Scott’s pi corrects for the number of categories in the category t, but also for the probable frequency with which each is ud (reword this before put in press; veral phras are word for word):
pi= % obrved agreement - % expected agreement / 1 - % expected agreement
% agreement is found by “finding the proportion of items falling into each category of a category t, and summing the square of t ho proportions” (p. 140). Holsti gives an example, but the example only ems to reflect the categories of one of the two coders in his comparison—or it might reflect both, but in this example, both have ud each of 4 categories the same number of times; I don’t think this would always happen in real life. Holsti (1969) gives a third method, but it does not em to apply to the ca at hand.

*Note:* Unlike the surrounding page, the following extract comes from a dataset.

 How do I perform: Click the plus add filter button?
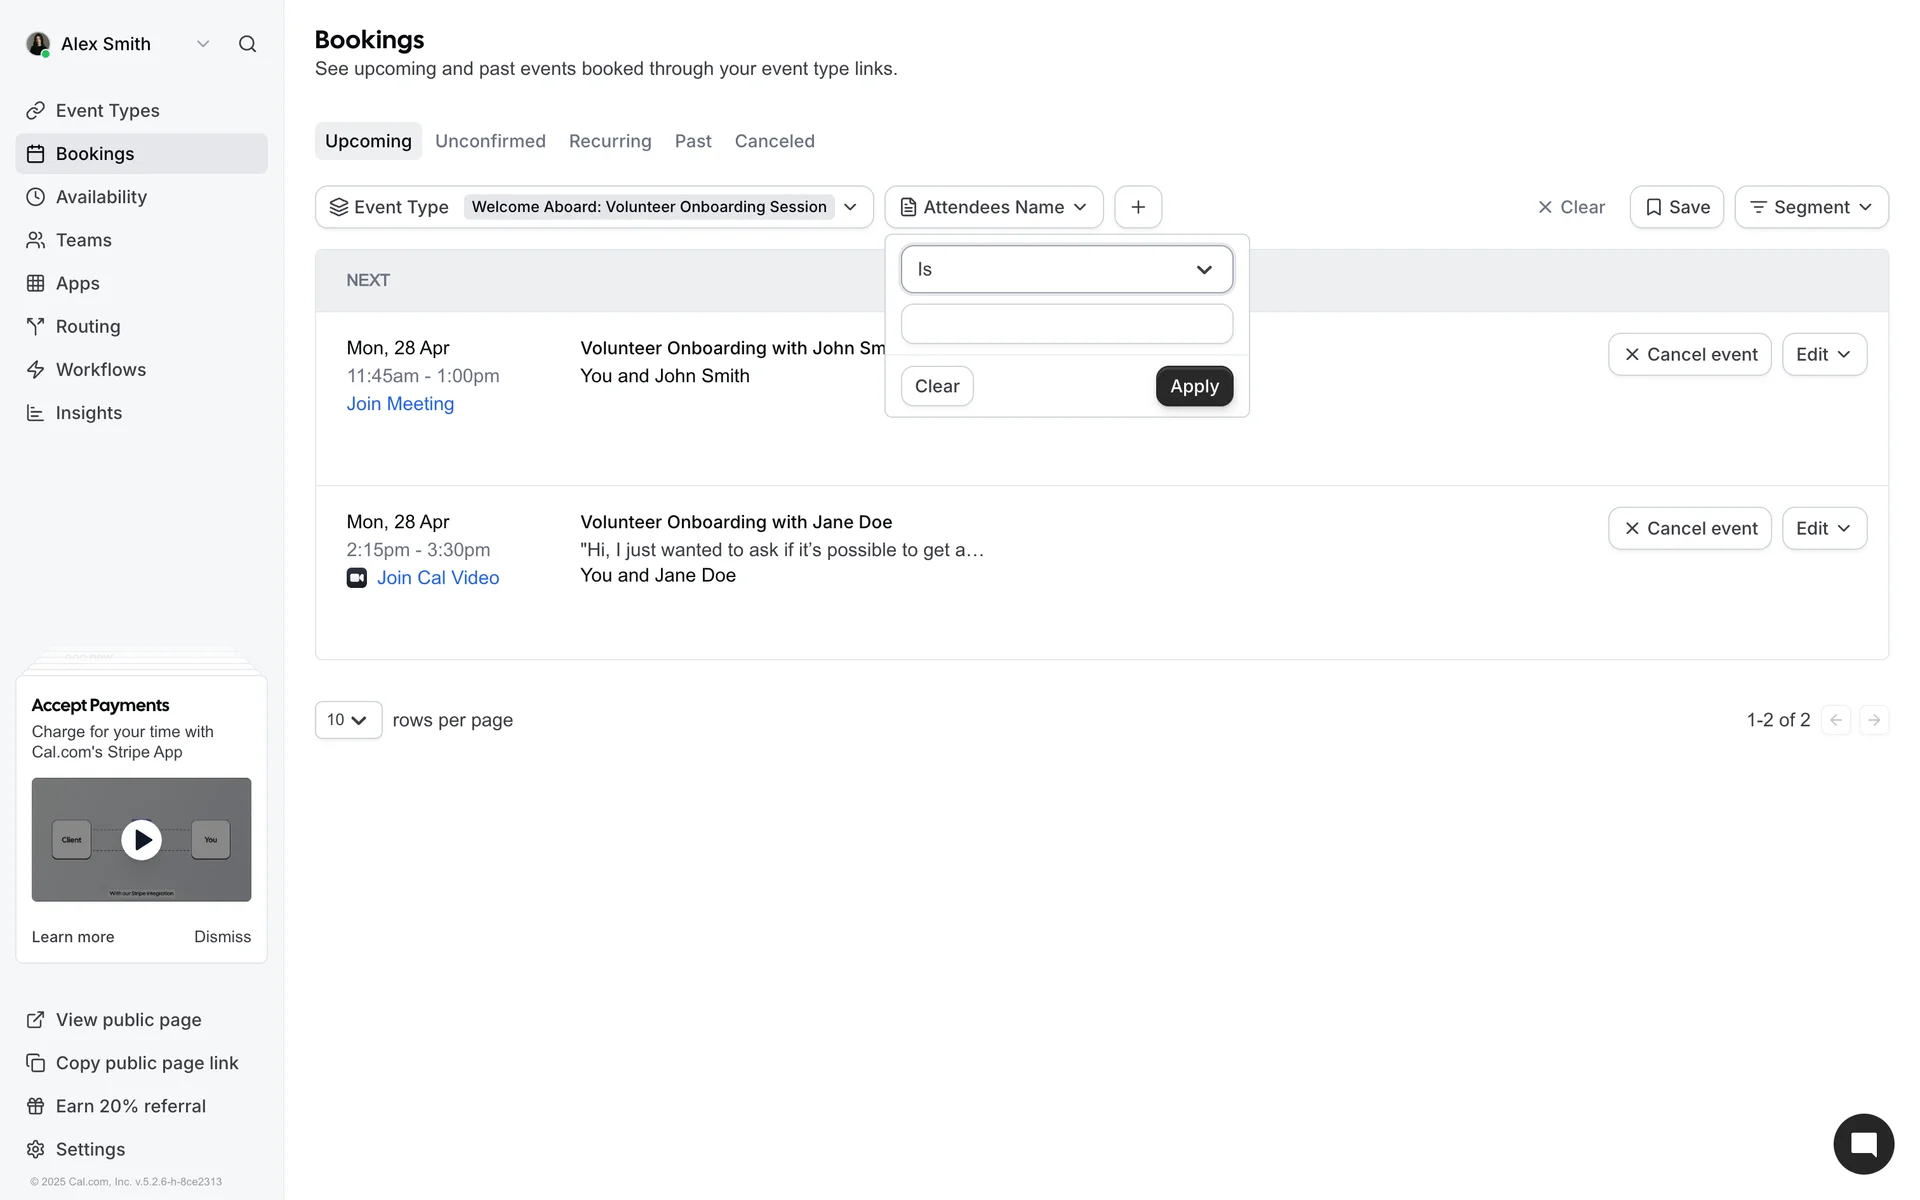[1137, 207]
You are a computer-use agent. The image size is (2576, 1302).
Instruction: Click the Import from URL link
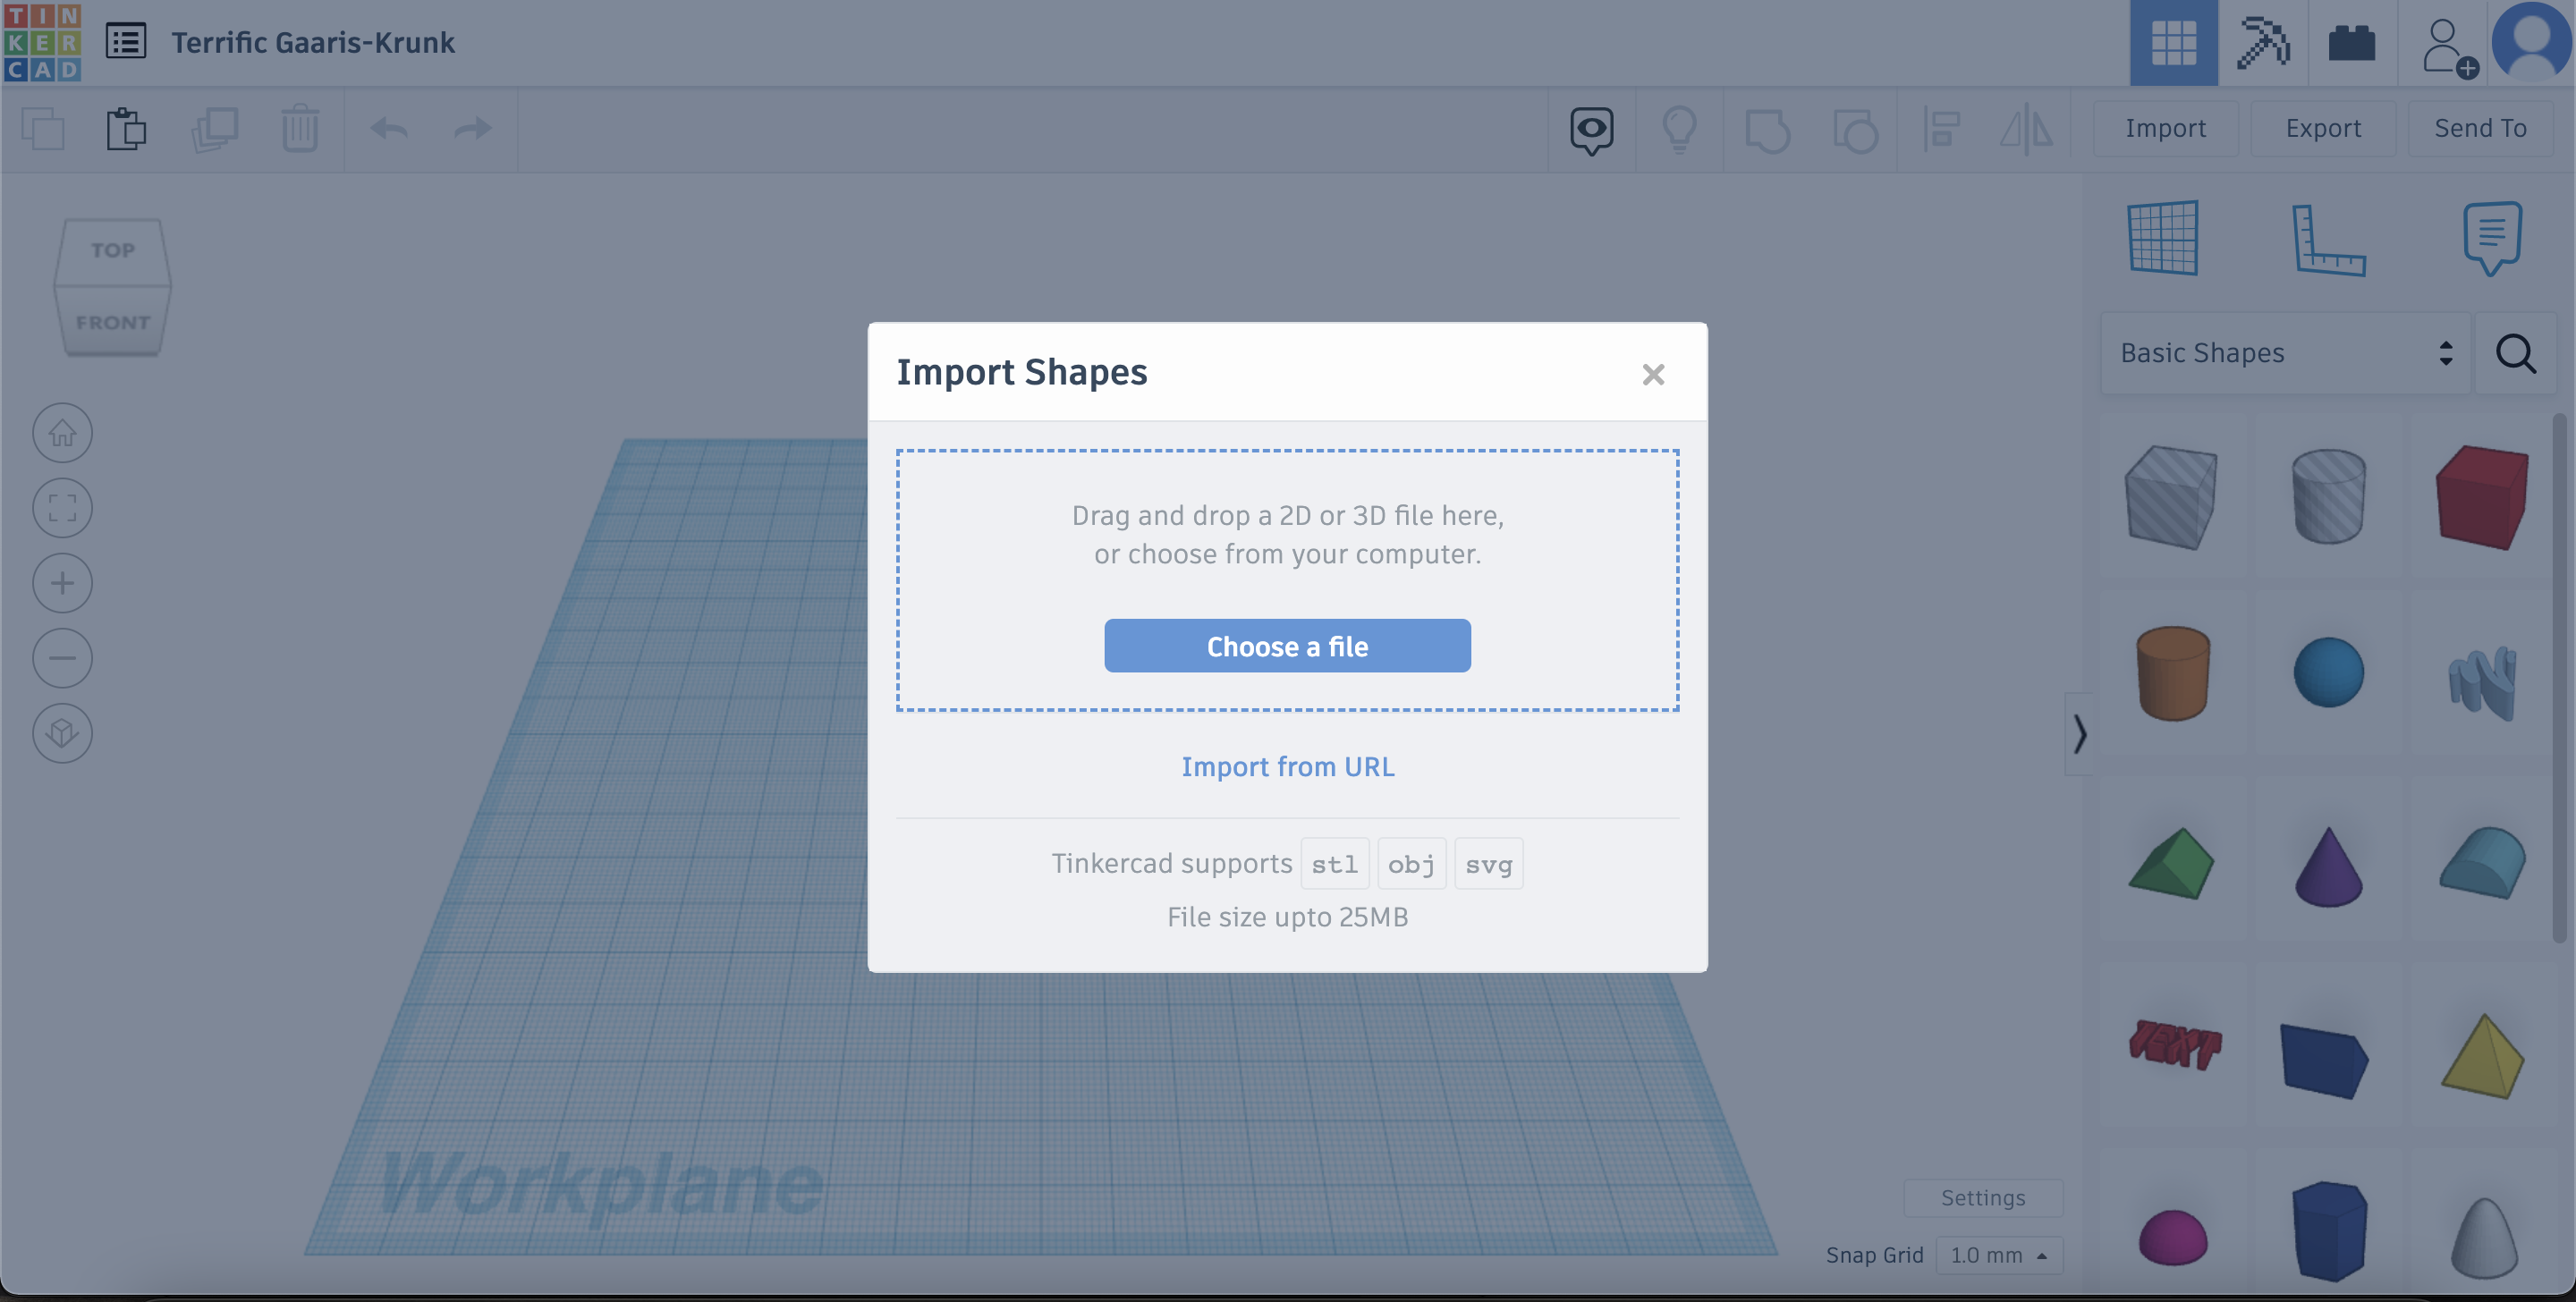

While there are veral other methods cited (from 1940s and 1950s), Holsti (1969) es Scott’s pi as a good conr vative estimate.
However, note that the problem with the first formula (henceforth called Holsti’s formula) is that it capitalizes on chance *when there are a small number of categories*. Guetzkow, H. (1950). Unitizing and categorizing problems in coding
qualitative data. Journal of Clinical Psychology, 6, 47-58.
CODER A CODER B Totals
289 312
This figure was determined by adding the total number of units each saw across 5 questions for 20 surveys.
U = (O1 - O2) / (O1 + O2)
where O1 is the number of units Obrver 1 es in a text, and O2 is the number of ob
rvations Obrver 2 es in a text.
太宰治为什么自杀U = (289-312) / (289 + 312)
= -23 / 601
= .038
Since U is actually a measure of disagreement (Folger, Hewes, & Poole) we could say that there is an agreement of .962 agreement.
One of the problems with this figure is that it can obscure many differences. For example, in our data t there were veral occasions when Coder A saw one more unit than Coder B did, and others where Coder B saw one more than Coder A. Depending on how the units of a “text” are calculated, the differences can cancel each other out, giving an inflated reliability.
Folger et al. state the problem clearly:
“Although Guetzkow’s index is certainly uful, it falls short of being ideal. To be ideal, an index of unitizing reliability should estimate the degree of agreement between two or more coders in identifying specific gments of text. That is, an ideal index should quanitify the unit-by-unit agreement between two or more coders. Neither U or his more sophisticaed index bad on U does this. Guetzkow’s indices only show the degree to which two coders identify the same number of units in a text of fixed length, not whether tho units were in fact the same units.” (p. 120).
At the same time, Folger et al. suggest the index may be appropriate in certain situations. They suggest (but do not demonstrate) a way of looking at agreement in each objective gment (in our ca, the amount of agreement for each question?) and then calculating across gments. They refer the reader to:我与地坛赏析
犬字组词
Hewes et al. (1980)
Newtson & Engquist (1976)
Newtson et al. (1977) and
Ebbeson & Allen (1979)
for examples.
I will later check on the cites. One of them is:
十个优点Hewes, D.E., Planalp, S. K., & Streibel, M. (1980) Analyzing social interaction: Some excruciating models and exhilarating results. Communication Yearbook 4,
123-144.
有趣的小故事Folger et al. ask:
“Is it always necessary to go to so much work to provide evidence of unitizing reliability? Probably not in all cas. If one is using an exhaustive coding system, i.e., a coding system in which each and every act is coded, and Guetzkow’s U is quite low, perhaps .10 or below, it may prove unnecessary to perform a unit-by-unit [gment by gment?] analysis. Similarly, if the actual unit is relatively objective and easily coded, Guetzkow’s in
dices may suffice. On the other hand, if the units are subjective, the coding scheme is not exhaustive or the data arre to be ud for quential analysis (lagged-quential analyisi, Markov process, et.), unit-by-unit analysis is esntial. In any even some measure of unitizing relaibility should be reported in any quantative study of social interact.” (p. 121).